* BLOQUE DE TEXTO
=-=-=-=-=

Todos identificamos ese momento que, con
el diario del lunes y recapitulando una historia de amor, nos dimos cuenta que
estábamos jodidos. Hasta el cuello, hasta la fucking médula.
Yo escribo como puedo, y aunque intente
ordenar la cronología me gana la emoción porque lo reprimido vuelve como le
viene en ganas.
Del amor de mi vida tengo varios de esos
momentos. El amor de mis vidas. La mismísima gema perdida, la jouissance irrecuperable, el absoluto
que no está.
El borrego.
Borrego, linda palabra. No, si en la vida
cotidiana me refiero a esa persona, ya no le digo así (tengo un apodo un poco
menos agraciado). Pero borrego, borrego es la persona del pasado, la
reconstrucción del recuerdo, la sombra que mi memoria se esfuerza en armar con
la fragilidad de un castillo de arena.
El borrego es más que la persona que fue,
es el vínculo. Borrego no es presente ni lo será, por eso recurrimos a otros
nombres para otras presencias, la suya inclusive, que hoy no es lo que fue.
Borrego es ese amor, ese referente, esa cadena
significante.
La plenitud perdida, el amor absoluto, la
entrega sin reparos.
Tengo varios de esos momentos donde me
acuerdo que el corazón me pegó un salto y la espina dorsal se contorsionó con
un latigazo de electricidad que no había sentido jamás. Que pocas veces volví a
sentir.
Sé que no me voy a olvidar nunca la
primera vez que miré esos ojos. Mierda, no tiene que sonar romántico, es el momento
bisagra donde mi vida se fue al carajo porque caí en esos ojos como la presa
perfecta. Pero la verdad es que no me olvido.
O la vez que lo pesqué mirando mi mochila
con asombro, los parches, el pañuelo, la cadena. O cuando cayó escuchando SOAD
a la escuela (y sí, la tanga en la estratósfera en ese momento). O cuando me
enojé por una gilada, me agarró por los hombros y me dijo re suave “eu,
tranquila” (y sí, la tanga había llegado a Saturno, seguro sigue entre los
anillos orbitando).
Pero los puntos clave fueron tres.
Número uno, cuando clavé dos diez en un
día y me vino con esa cara de timidez absoluta, rojo absoluto, a decirme en un
tono pianísimo “felicitaciones” y dejarme un chocolate en la mano. Creo que fue
la primera vez que lo abracé, incómodamente para ser sincera, y dije, “ouch
Malena, esto se te está saliendo de control”.
Número dos, la jodita de la cadena, que te
la saco, que me la llevo, que la tengo puesta, que devolvémela, y cuando
queríamos acordarnos estaba yo colgada del cuello en un forcejeo que tenía más
tensión sexual que violencia explícita. Ah, el comentario de Bocha, nunca tan
acertado cuando dijo “¿saben que eso con un garche se soluciona?”.
Y número tres, cuando sí dije “estoy hasta
el cuello, auténticamente jodida, si esto no es amor qué mierda es”.

=-=-=-=-=

* MATERIAL RECOPILADO

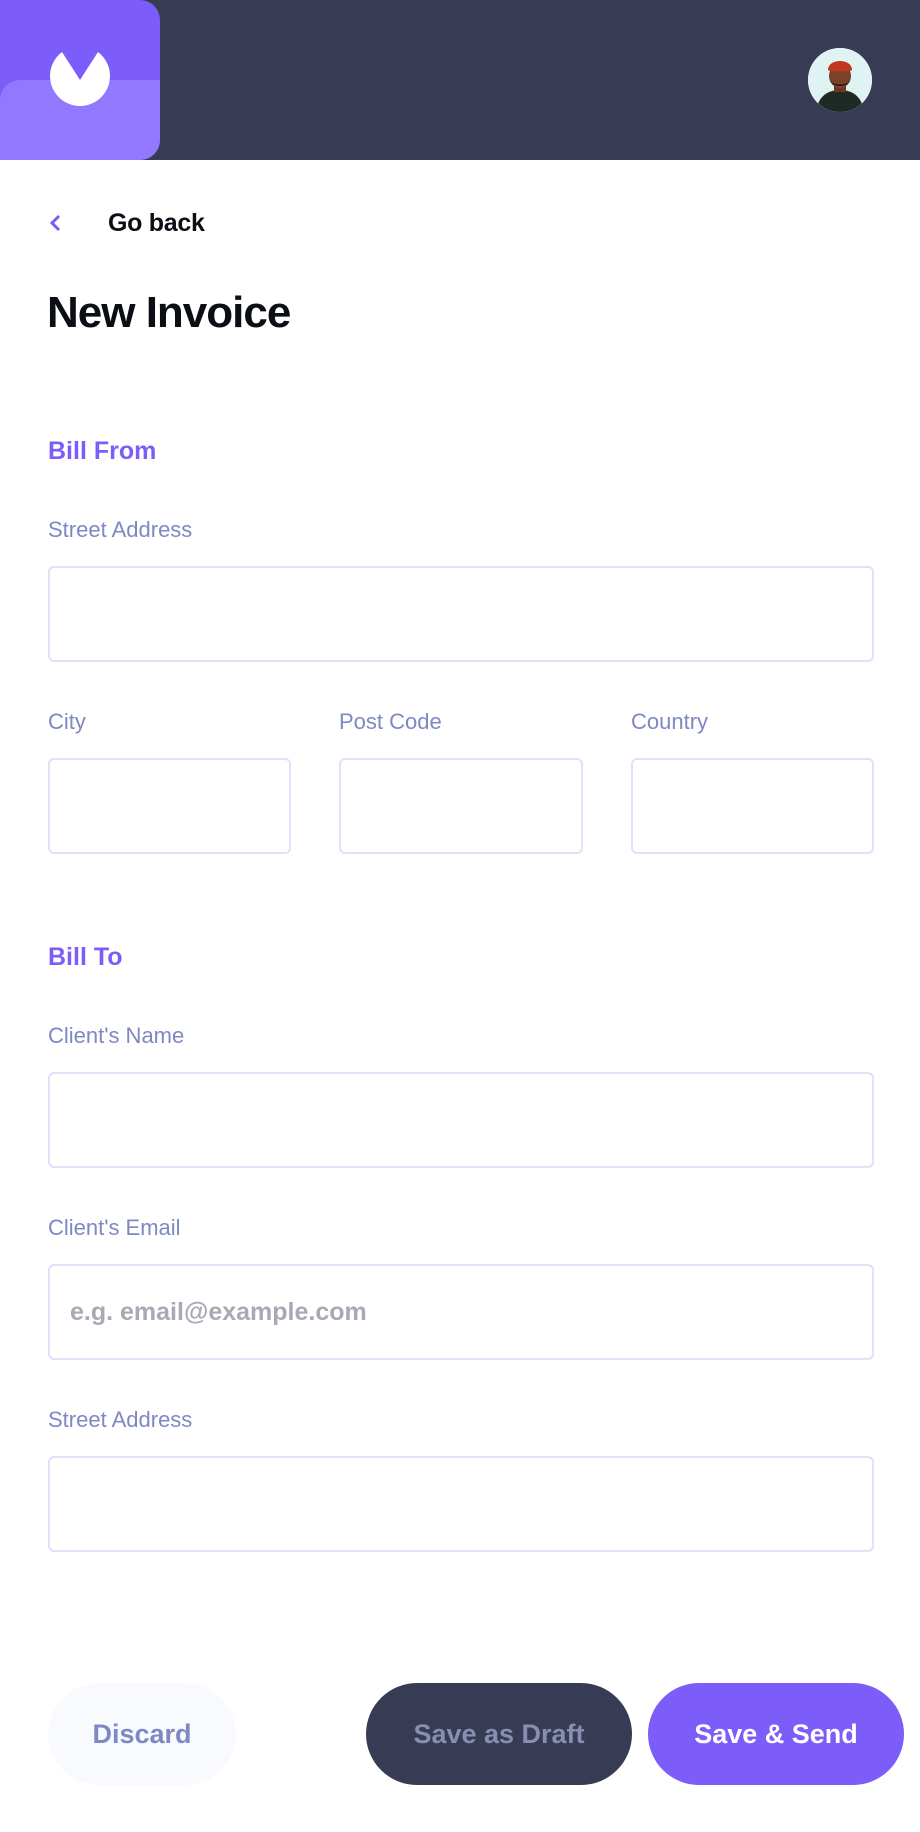 Image resolution: width=920 pixels, height=1832 pixels. What do you see at coordinates (170, 806) in the screenshot?
I see `city-input` at bounding box center [170, 806].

=-=-=-=-=

* CONSIGNA A
Indique si cada afirmación coincide con el texto sobre el borrego y cite textualmente las palabras que lo deciden: (i) en la vida cotidiana, la autora todavía llama "borrego" a esa persona; (ii) el primer punto clave fue cuando recibió un chocolate tras sacar dos diez en un día; (iii) según el texto, los puntos clave fueron cuatro.
* CONSIGNA B
Enumere todas las cosas de la mochila que, según el texto sobre el borrego, él miraba con asombro.
Responda basándose únicamente en el texto sobre el borrego.

* RESPUESTA A
(i) No: "ya no le digo así".
(ii) Sí: "cuando clavé dos diez en un día" y "dejarme un chocolate en la mano".
(iii) No: "Pero los puntos clave fueron tres."

* RESPUESTA B
los parches, el pañuelo, la cadena